Spotting weird carpet stains isn’t the only benefit of doing headstands regularly. You can also strengthen your arms, legs, and core and reenergize during a slump in your day or evening. “When you get upside down, the increased blood flow gives you a boost,” says yoga instructor Sara Ivanhoe from Yoga Works in Santa Monica, California. Here, she suggests some inversions that will help you gradually build up to a full headstand.
1. Half Headstand
Get on all fours and place your elbows on the floor, shoulder-distance apart. Interlace your fingers, with your forearms flat against the floor, and put the crown of your head into the nook created by your hands. Lift your heels and walk your feet toward your elbows, keeping your back flat, so you form an inverted V.
2. Bent-knee Headstand
Facing a wall, position yourself on all fours about a shin’s length away from it and lower your elbows, shoulder-width apart, to the floor. Interlace your fingers and put the crown of your head into the nook created by your hands.
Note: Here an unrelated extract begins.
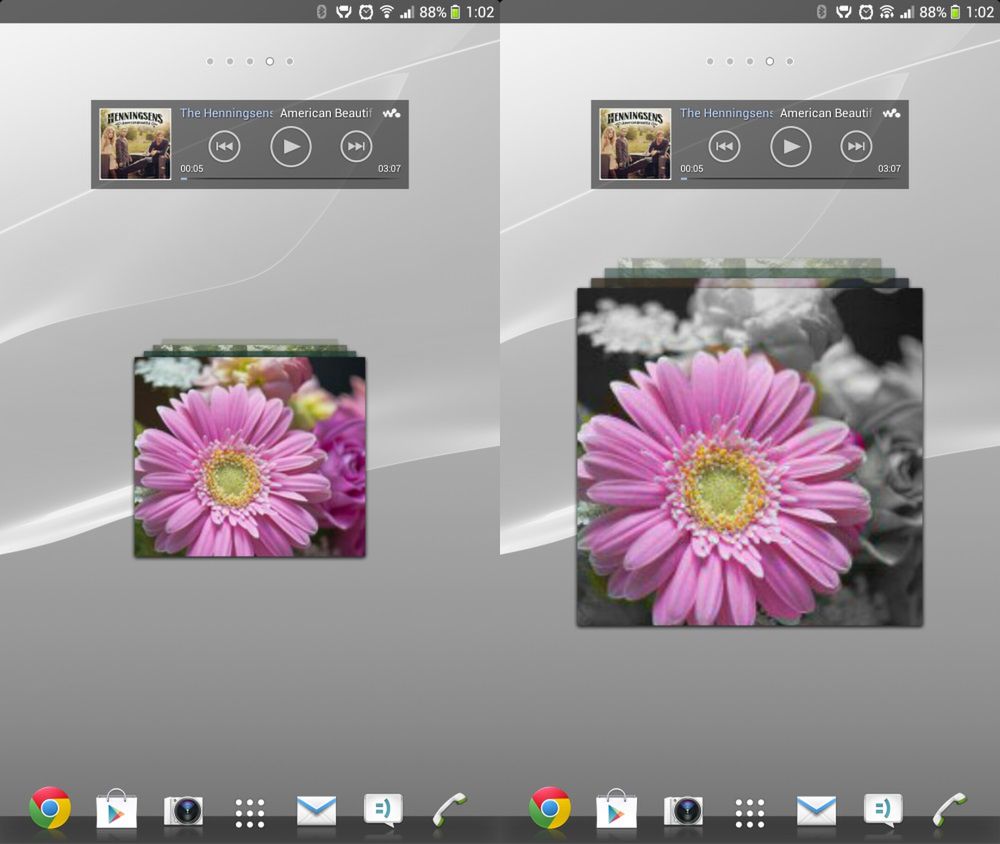Open the app drawer grid in left dock
This screenshot has height=844, width=1000.
pyautogui.click(x=250, y=813)
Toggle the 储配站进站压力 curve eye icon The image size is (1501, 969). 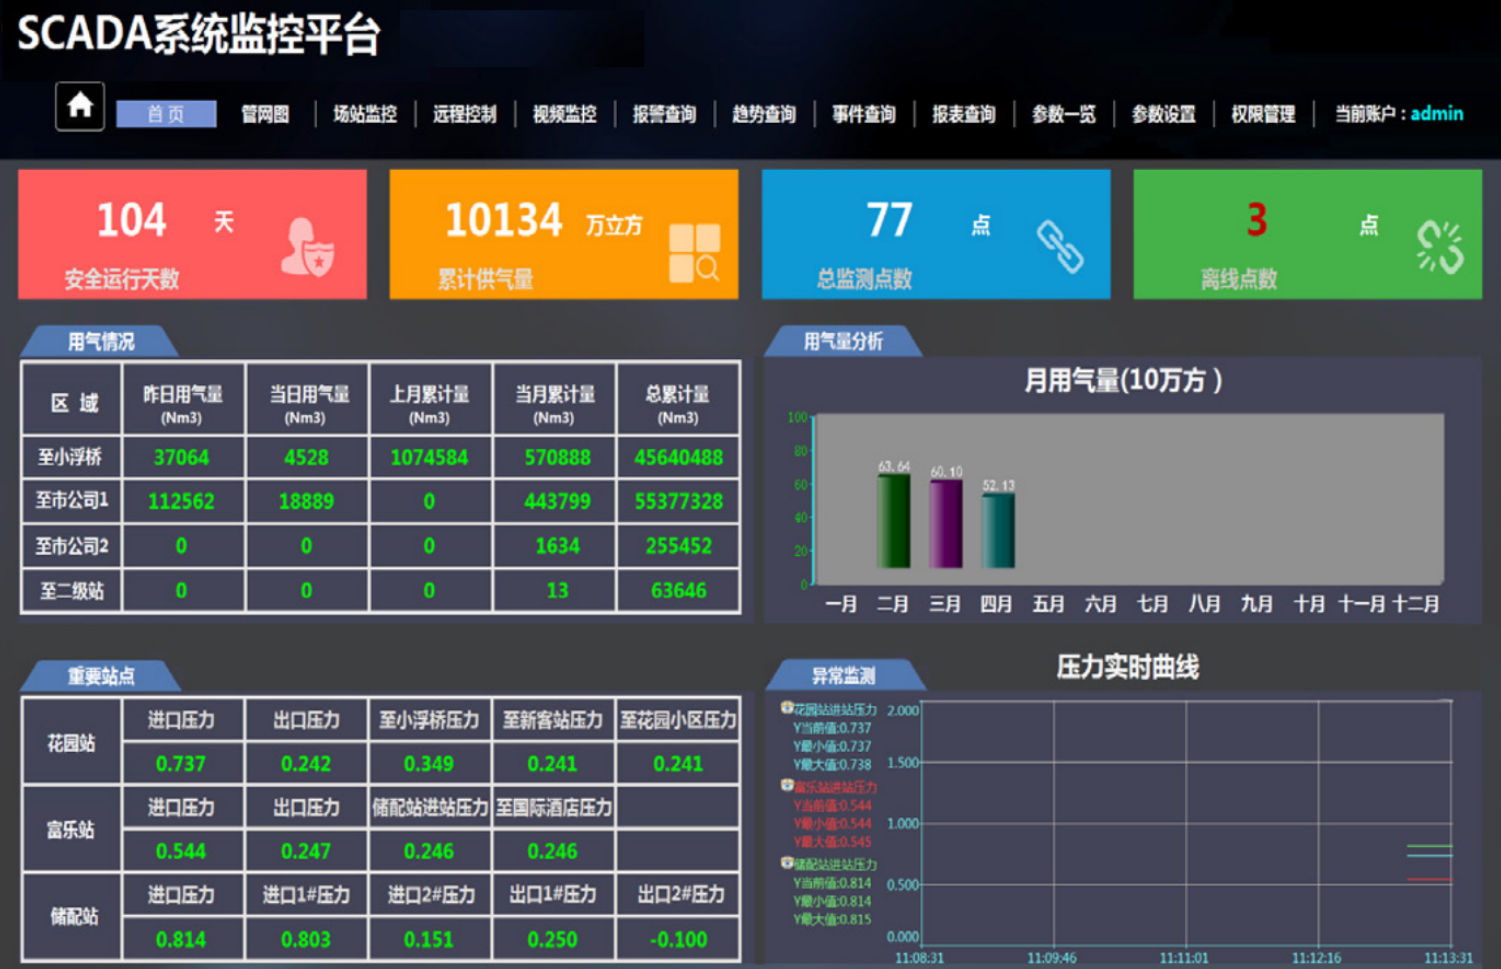click(x=788, y=864)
Then, lift your heels and walk your feet toward your elbows until your hips are directly above your shoulders, forming a vertical line from the top of your head to the tip of your tailbone. You should be up on your tiptoes and may need to bend your knees slightly. Facing away from the wall now, you lift your knees into your chest and bring your legs (with knees still bent) up over your head until your toes touch the wall. Your legs should be at a 90-degree angle, bent at the knee, with shins parallel to the floor. Keep your shoulders drawn away from your ears and your core tight. Hold for up to 25 breaths. To come down, bring your knees back into your chest and then down to the floor. Finally, rest in child’s pose for at least five breaths.
3. Full Headstand
From the bent-knee headstand, straighten your legs, bringing your feet toward the ceiling. Remember to keep your shoulders pulled toward your pelvis to protect your neck. Tighten your core, with your tailbone slightly drawn under so you can balance without over-arching your lower back.
From downward dog, place your elbows and forearms on the floor. Keep your hips up toward the ceiling, with your back straight and most of your weight on your feet (to keep pressure off your upper body). Bend your knees slightly for comfort.